Search through the entries for the word "agent" and copy every line that has it.

Top of RAW DATA

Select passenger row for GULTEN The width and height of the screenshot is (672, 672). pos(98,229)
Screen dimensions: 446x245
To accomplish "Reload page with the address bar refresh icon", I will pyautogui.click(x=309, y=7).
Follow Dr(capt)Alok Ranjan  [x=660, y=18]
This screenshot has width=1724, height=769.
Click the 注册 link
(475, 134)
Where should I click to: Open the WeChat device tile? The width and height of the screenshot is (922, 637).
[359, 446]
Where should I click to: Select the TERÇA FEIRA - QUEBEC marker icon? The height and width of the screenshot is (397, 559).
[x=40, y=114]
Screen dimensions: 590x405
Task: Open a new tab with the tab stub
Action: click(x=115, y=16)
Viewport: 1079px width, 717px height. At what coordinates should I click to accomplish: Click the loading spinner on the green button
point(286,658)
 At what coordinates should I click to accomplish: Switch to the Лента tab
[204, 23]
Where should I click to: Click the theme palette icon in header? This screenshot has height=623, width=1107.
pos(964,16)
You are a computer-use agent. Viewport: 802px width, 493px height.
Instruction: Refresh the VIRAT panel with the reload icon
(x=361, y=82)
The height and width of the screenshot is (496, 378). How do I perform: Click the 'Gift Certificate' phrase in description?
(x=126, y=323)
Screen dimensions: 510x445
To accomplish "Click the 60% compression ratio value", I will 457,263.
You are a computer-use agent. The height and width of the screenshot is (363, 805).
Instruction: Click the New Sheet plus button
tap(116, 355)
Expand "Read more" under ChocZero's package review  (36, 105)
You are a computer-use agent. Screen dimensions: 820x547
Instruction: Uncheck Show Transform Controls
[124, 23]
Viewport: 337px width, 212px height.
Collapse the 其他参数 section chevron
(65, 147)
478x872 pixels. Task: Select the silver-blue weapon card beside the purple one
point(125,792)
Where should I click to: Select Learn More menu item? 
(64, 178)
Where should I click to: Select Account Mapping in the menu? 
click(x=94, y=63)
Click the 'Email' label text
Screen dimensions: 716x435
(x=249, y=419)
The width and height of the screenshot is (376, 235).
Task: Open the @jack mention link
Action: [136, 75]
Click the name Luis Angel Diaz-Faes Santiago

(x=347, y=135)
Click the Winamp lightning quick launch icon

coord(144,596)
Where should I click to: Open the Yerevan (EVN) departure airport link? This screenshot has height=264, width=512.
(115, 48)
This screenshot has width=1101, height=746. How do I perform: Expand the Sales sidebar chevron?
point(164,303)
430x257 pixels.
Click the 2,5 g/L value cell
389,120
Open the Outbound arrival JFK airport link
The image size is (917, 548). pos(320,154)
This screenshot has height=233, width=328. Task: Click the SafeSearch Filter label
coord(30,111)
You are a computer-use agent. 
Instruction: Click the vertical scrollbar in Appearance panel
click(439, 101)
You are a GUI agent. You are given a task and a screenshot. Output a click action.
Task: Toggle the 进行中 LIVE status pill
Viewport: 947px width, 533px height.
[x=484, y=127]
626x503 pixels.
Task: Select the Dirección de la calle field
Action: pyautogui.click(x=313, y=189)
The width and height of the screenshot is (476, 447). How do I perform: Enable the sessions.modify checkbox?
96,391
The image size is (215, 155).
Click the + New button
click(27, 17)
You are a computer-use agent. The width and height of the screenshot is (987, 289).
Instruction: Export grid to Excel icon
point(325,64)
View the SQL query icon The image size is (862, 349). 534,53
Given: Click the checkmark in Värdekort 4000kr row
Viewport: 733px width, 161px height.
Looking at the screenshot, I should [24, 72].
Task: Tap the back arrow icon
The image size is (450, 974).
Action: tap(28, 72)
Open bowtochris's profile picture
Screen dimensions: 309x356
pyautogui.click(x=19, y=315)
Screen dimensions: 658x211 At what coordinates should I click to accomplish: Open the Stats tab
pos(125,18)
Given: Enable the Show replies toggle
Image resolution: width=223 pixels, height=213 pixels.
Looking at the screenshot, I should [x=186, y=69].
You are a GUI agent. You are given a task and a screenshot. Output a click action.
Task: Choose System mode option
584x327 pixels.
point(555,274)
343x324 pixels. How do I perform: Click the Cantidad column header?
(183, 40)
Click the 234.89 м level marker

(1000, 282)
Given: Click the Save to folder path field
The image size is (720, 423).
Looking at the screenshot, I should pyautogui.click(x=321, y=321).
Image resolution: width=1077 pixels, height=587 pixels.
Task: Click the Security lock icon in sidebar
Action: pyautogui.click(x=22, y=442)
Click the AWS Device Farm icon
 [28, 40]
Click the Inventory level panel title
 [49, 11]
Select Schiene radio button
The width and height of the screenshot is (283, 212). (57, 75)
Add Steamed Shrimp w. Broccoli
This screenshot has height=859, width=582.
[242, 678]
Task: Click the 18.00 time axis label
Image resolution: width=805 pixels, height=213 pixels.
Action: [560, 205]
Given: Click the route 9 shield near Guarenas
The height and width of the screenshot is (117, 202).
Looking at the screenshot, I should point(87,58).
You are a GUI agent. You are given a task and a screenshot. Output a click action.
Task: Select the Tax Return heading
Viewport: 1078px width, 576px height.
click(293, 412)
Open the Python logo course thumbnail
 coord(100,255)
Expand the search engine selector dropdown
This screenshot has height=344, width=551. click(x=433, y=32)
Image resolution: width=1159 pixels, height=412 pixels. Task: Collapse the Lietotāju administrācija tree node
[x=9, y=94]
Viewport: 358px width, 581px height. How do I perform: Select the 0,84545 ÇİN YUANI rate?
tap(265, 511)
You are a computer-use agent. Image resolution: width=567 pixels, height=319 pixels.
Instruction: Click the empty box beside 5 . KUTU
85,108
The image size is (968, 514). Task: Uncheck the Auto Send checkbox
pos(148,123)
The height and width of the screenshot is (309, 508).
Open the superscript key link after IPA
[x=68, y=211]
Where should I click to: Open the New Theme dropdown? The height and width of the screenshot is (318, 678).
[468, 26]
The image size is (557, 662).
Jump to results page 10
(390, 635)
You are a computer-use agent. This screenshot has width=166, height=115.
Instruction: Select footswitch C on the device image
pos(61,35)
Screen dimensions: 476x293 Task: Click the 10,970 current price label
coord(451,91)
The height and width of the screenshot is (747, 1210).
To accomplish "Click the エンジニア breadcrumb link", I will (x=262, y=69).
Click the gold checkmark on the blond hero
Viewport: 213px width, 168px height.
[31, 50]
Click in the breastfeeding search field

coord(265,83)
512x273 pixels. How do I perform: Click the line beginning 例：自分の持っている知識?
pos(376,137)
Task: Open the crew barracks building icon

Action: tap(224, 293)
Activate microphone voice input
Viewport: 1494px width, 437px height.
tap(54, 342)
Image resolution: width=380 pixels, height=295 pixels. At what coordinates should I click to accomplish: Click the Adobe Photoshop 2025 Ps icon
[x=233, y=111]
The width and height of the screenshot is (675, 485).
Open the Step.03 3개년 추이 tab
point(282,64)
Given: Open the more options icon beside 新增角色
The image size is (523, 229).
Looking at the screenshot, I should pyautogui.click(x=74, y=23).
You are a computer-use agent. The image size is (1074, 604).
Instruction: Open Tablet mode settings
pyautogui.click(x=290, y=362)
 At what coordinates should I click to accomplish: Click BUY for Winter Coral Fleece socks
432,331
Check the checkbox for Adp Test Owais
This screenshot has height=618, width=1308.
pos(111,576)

Bottom of RAW DATA

§ **OUTPUT FOR THIS EXERCISE**
You are a computer-use agent. Viewport: 802px width, 493px height.
You are a computer-use agent. The height and width of the screenshot is (363, 805).
You are a computer-use agent. Screen dimensions: 820x547
You are a computer-use agent. 
You are a GUI agent. You are given a task and a screenshot. Output a click action.
You are a computer-use agent. The width and height of the screenshot is (987, 289).
You are a GUI agent. You are given a task and a screenshot. Output a click action.
You are a GUI agent. You are given a task and a screenshot. Output a click action.
You are a computer-use agent. Image resolution: width=567 pixels, height=319 pixels.
You are a computer-use agent. This screenshot has width=166, height=115.
You are a computer-use agent. The image size is (1074, 604).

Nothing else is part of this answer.